> Directions for this task
Could you output each line below exactly as it appears, excluding any pictures?

—————

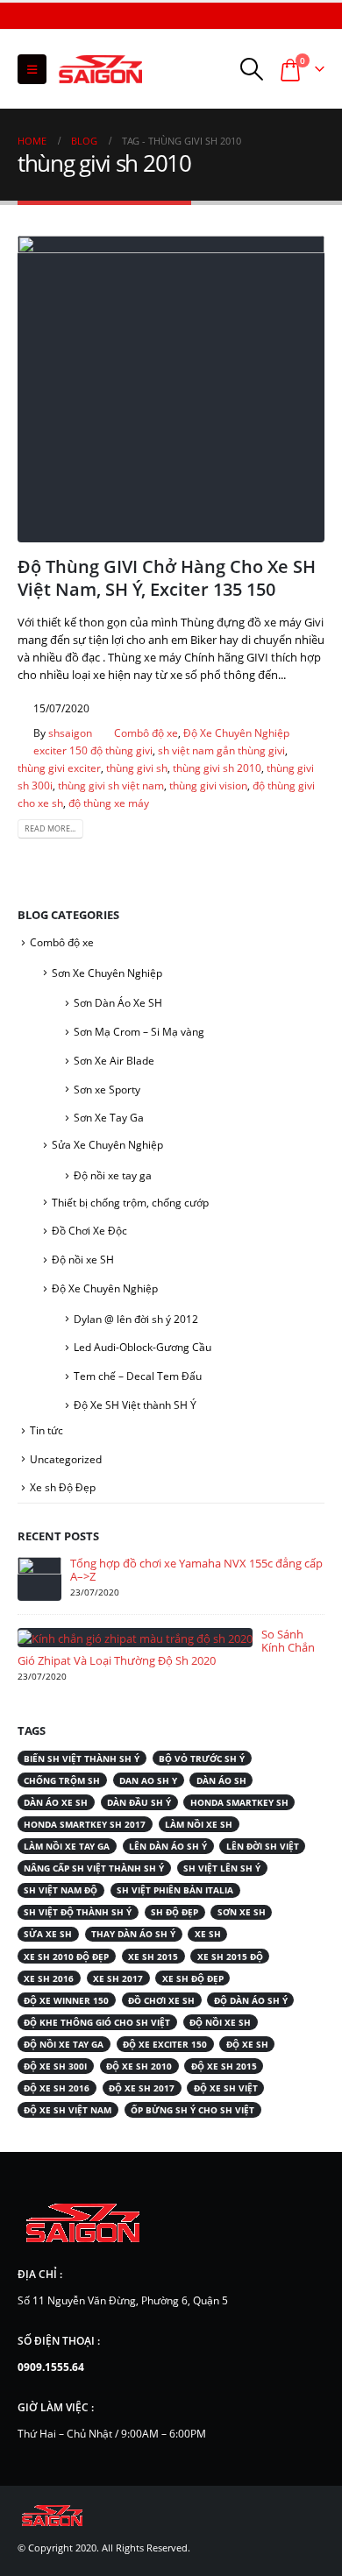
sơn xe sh (241, 1912)
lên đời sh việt (262, 1846)
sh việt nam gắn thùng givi (221, 750)
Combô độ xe (146, 732)
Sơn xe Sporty (107, 1089)
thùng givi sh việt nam (111, 785)
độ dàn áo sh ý (251, 2000)
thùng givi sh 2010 (217, 768)
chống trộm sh (62, 1780)
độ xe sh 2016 (56, 2088)
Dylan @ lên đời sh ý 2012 (136, 1319)
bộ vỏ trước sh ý (202, 1758)
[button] (32, 69)
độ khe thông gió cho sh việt (97, 2022)
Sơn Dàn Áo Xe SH (118, 1002)
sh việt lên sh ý (221, 1868)
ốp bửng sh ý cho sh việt (192, 2110)
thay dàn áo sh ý (133, 1934)
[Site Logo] (101, 69)
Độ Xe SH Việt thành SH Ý (135, 1405)
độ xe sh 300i (55, 2066)
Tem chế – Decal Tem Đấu (138, 1376)
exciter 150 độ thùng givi (93, 750)
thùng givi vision (208, 785)
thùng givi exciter (59, 768)
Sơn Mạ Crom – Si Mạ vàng (139, 1031)
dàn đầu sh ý (139, 1802)
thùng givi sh (136, 768)
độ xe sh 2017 (142, 2088)
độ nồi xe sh (220, 2022)
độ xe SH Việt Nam (67, 2110)
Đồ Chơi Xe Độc (89, 1230)
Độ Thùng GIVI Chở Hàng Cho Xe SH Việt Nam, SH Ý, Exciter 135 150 (167, 577)
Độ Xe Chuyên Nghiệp (236, 732)
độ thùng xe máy (108, 803)
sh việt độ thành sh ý (78, 1912)
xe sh (208, 1934)
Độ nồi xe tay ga (113, 1175)
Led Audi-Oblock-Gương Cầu (142, 1347)
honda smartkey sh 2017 (85, 1824)
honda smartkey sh (239, 1802)
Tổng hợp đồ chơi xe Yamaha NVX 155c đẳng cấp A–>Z (196, 1569)
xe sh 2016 (49, 1978)
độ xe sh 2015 (224, 2066)
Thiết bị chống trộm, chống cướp (130, 1202)
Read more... (50, 828)
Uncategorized (66, 1459)
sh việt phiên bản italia (175, 1890)
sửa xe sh (48, 1934)
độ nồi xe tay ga (63, 2044)
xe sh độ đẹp (193, 1978)
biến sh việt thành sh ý (81, 1758)
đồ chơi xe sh (161, 2000)
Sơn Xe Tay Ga (109, 1117)
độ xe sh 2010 (139, 2066)
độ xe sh (247, 2044)
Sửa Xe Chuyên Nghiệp (107, 1144)
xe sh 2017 (118, 1978)
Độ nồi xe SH (83, 1259)
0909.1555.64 (51, 2367)
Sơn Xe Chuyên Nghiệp (107, 973)
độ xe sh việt (226, 2088)
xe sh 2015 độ (230, 1956)
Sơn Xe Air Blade (114, 1060)
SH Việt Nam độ (60, 1890)
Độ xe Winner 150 (66, 2000)
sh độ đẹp (174, 1912)
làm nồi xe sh (198, 1824)
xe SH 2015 (153, 1956)
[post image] (171, 389)
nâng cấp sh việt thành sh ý (94, 1868)
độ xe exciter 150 (165, 2044)
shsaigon (70, 732)
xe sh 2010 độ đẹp (66, 1956)
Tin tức (46, 1430)
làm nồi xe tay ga (67, 1846)
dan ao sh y (148, 1780)
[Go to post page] (39, 1578)
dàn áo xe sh (56, 1802)
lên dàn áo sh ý (168, 1846)
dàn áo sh (221, 1780)
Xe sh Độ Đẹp (63, 1487)
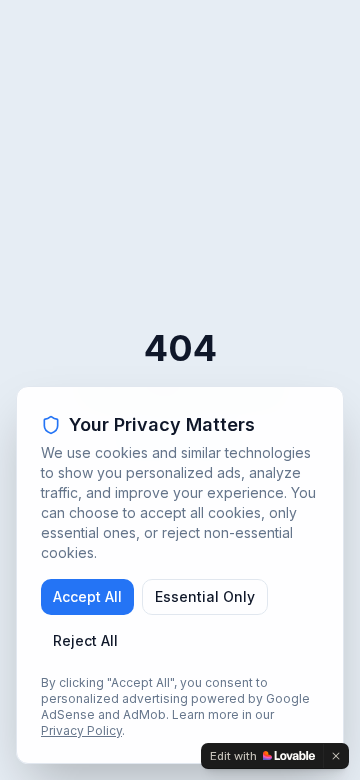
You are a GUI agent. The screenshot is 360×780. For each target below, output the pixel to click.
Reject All (85, 640)
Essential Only (205, 596)
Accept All (87, 596)
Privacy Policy (81, 730)
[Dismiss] (336, 756)
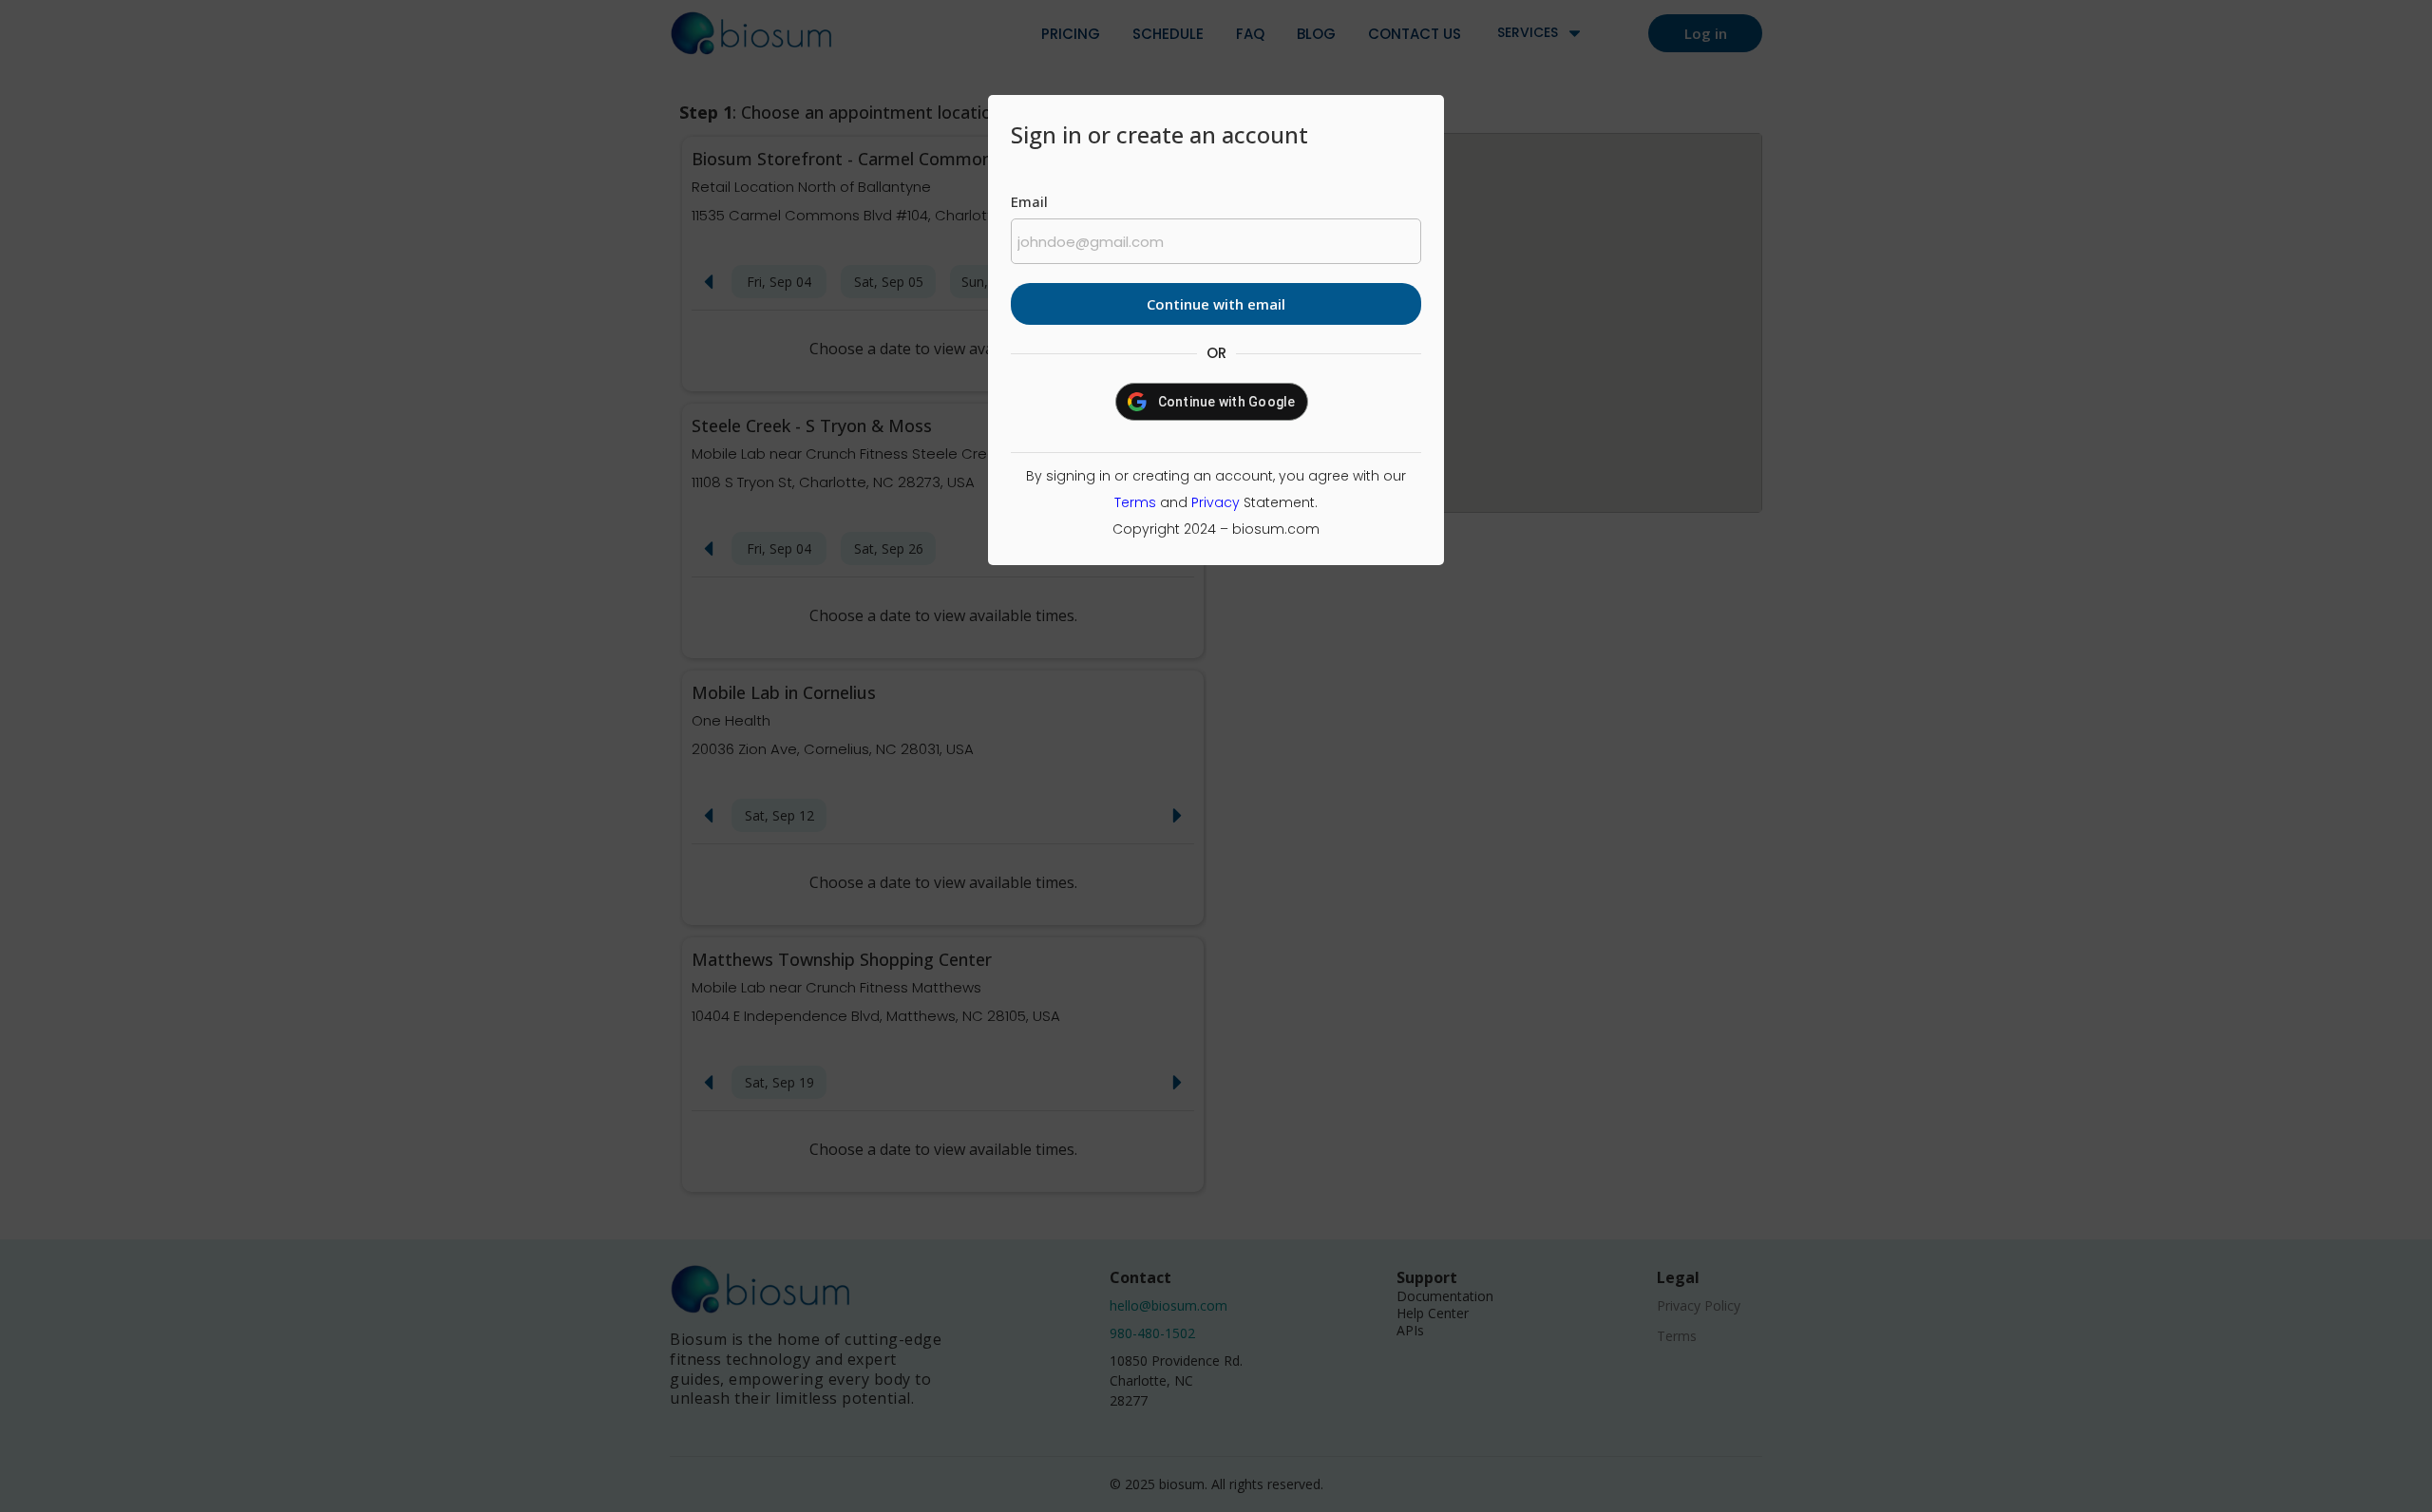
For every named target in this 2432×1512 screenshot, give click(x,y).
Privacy (1215, 502)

—————

> Reply to the task
sơn xe sh (241, 1912)
lên đời sh việt (262, 1846)
sh việt nam gắn thùng givi (221, 750)
Combô độ xe (146, 732)
Sơn xe Sporty (107, 1089)
thùng givi sh việt nam (111, 785)
độ dàn áo sh ý (251, 2000)
thùng givi sh 2010 (217, 768)
chống trộm sh (62, 1780)
độ xe sh 2016 (56, 2088)
Dylan @ lên đời sh ý 2012 (136, 1319)
bộ vỏ trước sh ý (202, 1758)
[button] (32, 69)
độ khe thông gió cho sh việt (97, 2022)
Sơn Dàn Áo Xe SH (118, 1002)
sh việt lên sh ý (221, 1868)
ốp bửng sh ý cho sh việt (192, 2110)
thay dàn áo sh ý (133, 1934)
[Site Logo] (101, 69)
Độ Xe SH Việt thành SH Ý (135, 1405)
độ xe sh 300i (55, 2066)
Tem chế – Decal Tem Đấu (138, 1376)
exciter 150 độ thùng givi (93, 750)
thùng givi vision (208, 785)
thùng givi exciter (59, 768)
Sơn Mạ Crom – Si Mạ vàng (139, 1031)
dàn đầu sh ý (139, 1802)
thùng givi sh (136, 768)
độ xe sh 2017 (142, 2088)
độ nồi xe sh (220, 2022)
độ xe SH Việt Nam (67, 2110)
Đồ Chơi Xe Độc (89, 1230)
Độ Thùng GIVI Chở Hàng Cho Xe SH Việt Nam, SH Ý, Exciter 135 150 (167, 577)
Độ Xe Chuyên Nghiệp (236, 732)
độ thùng xe máy (108, 803)
sh việt độ thành sh ý (78, 1912)
xe sh (208, 1934)
Độ nồi xe tay ga (113, 1175)
Led Audi-Oblock-Gương Cầu (142, 1347)
honda smartkey sh 2017 (85, 1824)
honda smartkey sh (239, 1802)
Tổng hợp đồ chơi xe Yamaha NVX 155c đẳng cấp A–>Z (196, 1569)
xe sh 2016 (49, 1978)
độ xe sh 2015 (224, 2066)
Thiết bị chống trộm, chống cướp (130, 1202)
Read more... (50, 828)
Uncategorized (66, 1459)
sh việt phiên bản italia (175, 1890)
sửa xe sh (48, 1934)
độ nồi xe tay ga (63, 2044)
xe sh độ đẹp (193, 1978)
biến sh việt thành sh ý (81, 1758)
đồ chơi xe sh (161, 2000)
Sơn Xe Tay Ga (109, 1117)
độ xe sh 2010 (139, 2066)
độ xe sh (247, 2044)
Sửa Xe Chuyên Nghiệp (107, 1144)
xe sh 2017 (118, 1978)
Độ nồi xe SH (83, 1259)
0909.1555.64 (51, 2367)
Sơn Xe Chuyên Nghiệp (107, 973)
độ xe sh việt (226, 2088)
xe sh 2015 độ (230, 1956)
Sơn Xe Air Blade (114, 1060)
SH Việt Nam độ (60, 1890)
Độ xe Winner 150 (66, 2000)
sh độ đẹp (174, 1912)
làm nồi xe sh (198, 1824)
xe SH 2015 (153, 1956)
[post image] (171, 389)
nâng cấp sh việt thành sh ý (94, 1868)
độ xe exciter 150 (165, 2044)
shsaigon (70, 732)
xe sh 2010 độ đẹp (66, 1956)
Tin tức (46, 1430)
làm nồi xe tay ga (67, 1846)
dan ao sh y (148, 1780)
[Go to post page] (39, 1578)
dàn áo xe sh (56, 1802)
lên dàn áo sh ý (168, 1846)
dàn áo sh (221, 1780)
Xe sh Độ Đẹp (63, 1487)
You are a GUI agent. The screenshot is 360×780. For each target below, output the pixel to click.
Reject All (85, 640)
Essential Only (205, 596)
Accept All (87, 596)
Privacy Policy (81, 730)
[Dismiss] (336, 756)
For every named target in this 2432×1512 screenshot, give click(x,y).
Privacy (1215, 502)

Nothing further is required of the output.